Рай и трепет
Леонид Аронзон: слагаемые мифа
В Издательстве Ивана Лимбаха вышло новое издание двухтомного собрания Леонида Аронзона — одного из самых значительных авторов неофициальной литературы 1960-х, поэта духовного и телесного экстаза, героя мифа, скреплявшего воедино ленинградское подполье.
Еще при жизни и особенно после смерти Леонид Аронзон стал персонажем культурного мифа. Писать о нем только как об авторе сложно. Речь в любом случае будет идти о прояснении этого мифа, оспаривании и подтверждении. Первый компонент его — собственно смерть поэта.

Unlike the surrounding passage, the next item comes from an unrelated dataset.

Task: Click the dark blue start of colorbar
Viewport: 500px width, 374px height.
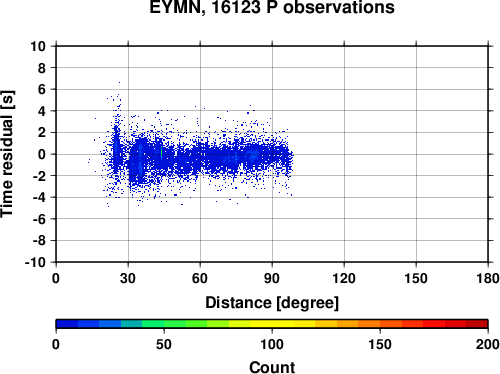Action: click(67, 324)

Аронзон погиб в ночь на 13 октября 1970 года в горах недалеко от Ташкента. Он выстрелил в себя из охотничьего ружья, но был ли это суицид или несчастный случай — неясно; мнения близких и друзей разделились. С одной стороны, он страдал тяжелой депрессией, много писал о самоубийстве — в том числе в последних стихах, с другой — это был неловкой выстрел в живот; Аронзон прожил еще несколько часов и просил спасти себя. Как бы то ни было, смерть эта не была неожиданной, в его поэзии с самого начала звучала нота обреченности. Обреченности — во многом жертвенной. Аронзон умер на заре того десятилетия, когда ленинградский андерграунд из сети кружков и компаний превратился в культуру со своими институциями и иерархиями, своим каноном. Для этой культуры он стал чем-то вроде святого покровителя. Аронзон освящал ее своей смертью и своей поэзией — такое впечатление возникает от текстов, написанных о нем ленинградцами в 1970-х и 1980-х.

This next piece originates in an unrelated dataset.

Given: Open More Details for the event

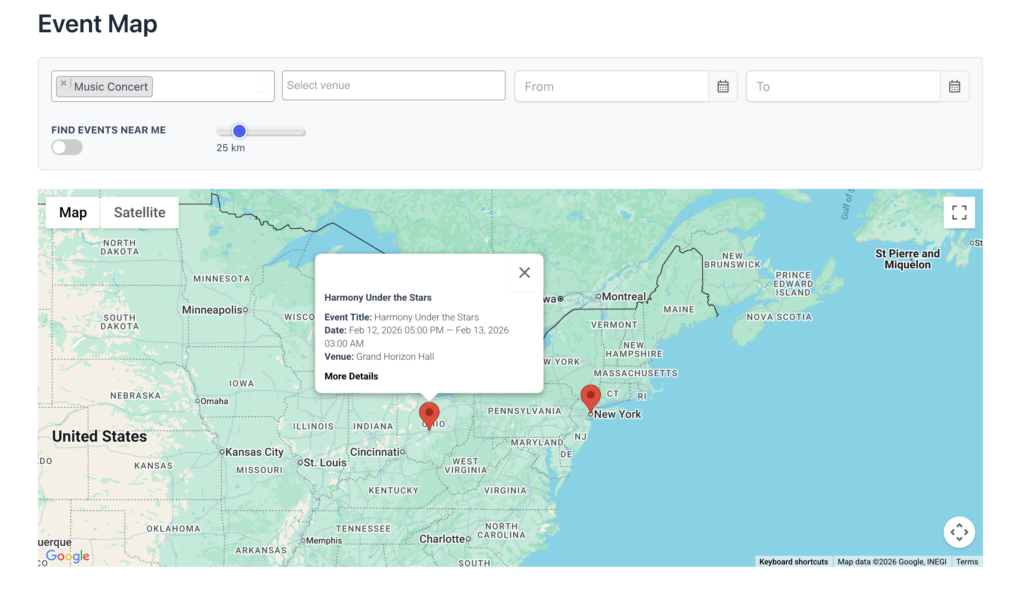Looking at the screenshot, I should [x=351, y=376].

Не менее, чем смерть, важна была любовь — любовь Аронзона к своей жене Маргарите Пуришинской. Риту он сделал центром своего поэтического мира — трубадуровской Прекрасной Дамой. Только воспевал он не недостижимый идеал, но доступное тело — «и лик и зад, и зад и пах, и пах и лик»,— тело несовершенное, бренное и оттого еще более желанное. Романтическая традиция, которой в основном наследовал андерграунд, предполагала либо мучительные конфликты между земной любовью и любовью небесной, либо томление, страдание, неудовлетворенность. У Аронзона было все — страсть, секс, счастье духовного единения,— и между всем этим не было никакого противоречия. Вместе с тем эта любовь была родной сестрой смерти. Лучше всех об этом сказала Елена Шварц — поэт, испытавший очевидное влияние Аронзона: «Любовь, если она больше любящего, устремляется к смерти со скоростью, пропорциональной силе страсти». Или — его собственными словами: «Сквозь пейзажи в постель ты идешь, это ты / к моей жизни, как бабочка, насмерть приколота».